From the details made public so far, I think that David Parker is right on target about the activities that have occurred here in the Augusta area.  I think that several lawsuits have been filed against this company because of their "shady at best" tactics.  I have a feeling that this Company will be leaving this area soon and they might not be able to have a business in Georgia in the future.  Hopefully, the court system will see to that fact.  That of course is my hope because they have done some really lowdown tactics to lots of people in this area according the local newspaper and television stations news reports.  Like everything else though, I guess we will have to wait and see what the court system decides to do to them though.  

Tbug, I am sorry that your family is having to go through this type of mistreatment as such from this Company.  I surely hope that true justice will prevail for you soon.


----------



## Dr. Strangelove (Aug 1, 2013)

Yet another reason that I believe no part of the penal system should be in private hands.  Imprisonment/punishment is a function of the government, not private citizens/companies.


----------



## hummdaddy (Aug 1, 2013)

pay them off all at once


----------



## Mossy78 (Aug 1, 2013)

hummdaddy said:


> pay them off all at once



Doesn't matter, I did just that back in 2005.
In 2005 I got arrested for a DUI, when the court date came I received 6 months probation, 800 fine, DUI school to reinstate my license, and 40 hours of community service. I walked out of the court room and across the street to Sentinel Offender Services, with the supervision fees it came out to $1020.00
I paid the fine in full and still have the receipt, got my license back, and reported every month.
At the time I was working in Savannah Ga five days a week and I told the judge and Sentinel this and I'd be there for six months, after I could knock out the community service, not a problem both said.
Five months later I get pulled over in Chatham County for a traffic violation and was informed that I had a warrant out of Richmond County.
I take the ride to Chatham County, next day Richmond County comes and takes me back to Augusta, next day I see the judge and tell him the story and get released immediately.
I go see the probation officer and she informs me that if it's not done in a week, she'll file another warrant for my arrest... Keep in mind, I still had 30 days to get it done because I was still on probation.
So, Chatham county housed me, 2 officers drove down to bring me back, Richmond county housed me and a judge had to see me all for $0.00


----------



## chase870 (Aug 1, 2013)

interesting, I think they do the misdemeanor probation etc.
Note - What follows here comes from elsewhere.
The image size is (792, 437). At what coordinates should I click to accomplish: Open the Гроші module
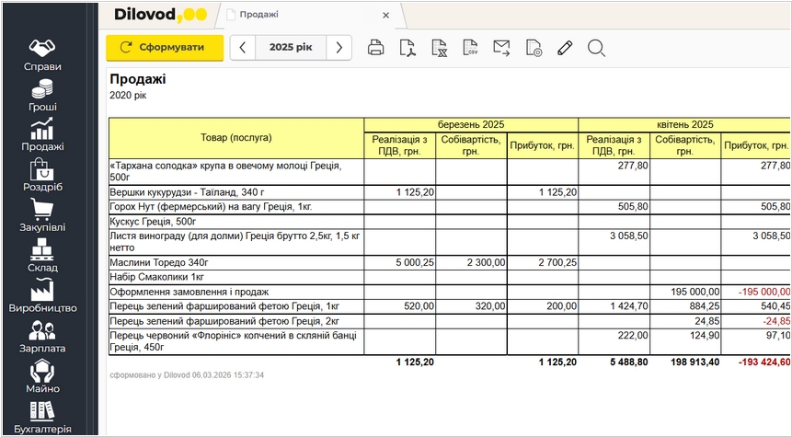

The state does the felony probation. I was the victim of a crime and awarded restitution. The only problem with that is the state wont collect it from the probationer and I don't get my money. The problem is I told them she wasn't gonna pay and I would rather her do the 5 years, and they wouldn't go for that. the system is broken all the way around


----------



## The Longhunter (Aug 2, 2013)

turtlebug said:


> Is there a governing body that this company answers to?
> 
> Before anyone even thinks about it, I don't wanna hear any of the "Do the crime, do the time" crap. There's a HUGE difference between following your probation and being harassed. When they start harassing the family members at their place of work, calling the family members during working hours, coming by the home when they KNOW the probationer is at work, they've gone too far.
> 
> ...



They are supposed to have a contract with the county commission.  So start there.  As noted above, the county is ultimately responsible for the company's misdeeds.

Given that it's a misdemeanor, if the probationer has been doing well, he can apply to the judge to end his probation early.  A lot of judges will do that.

As a poster said, start recording everything.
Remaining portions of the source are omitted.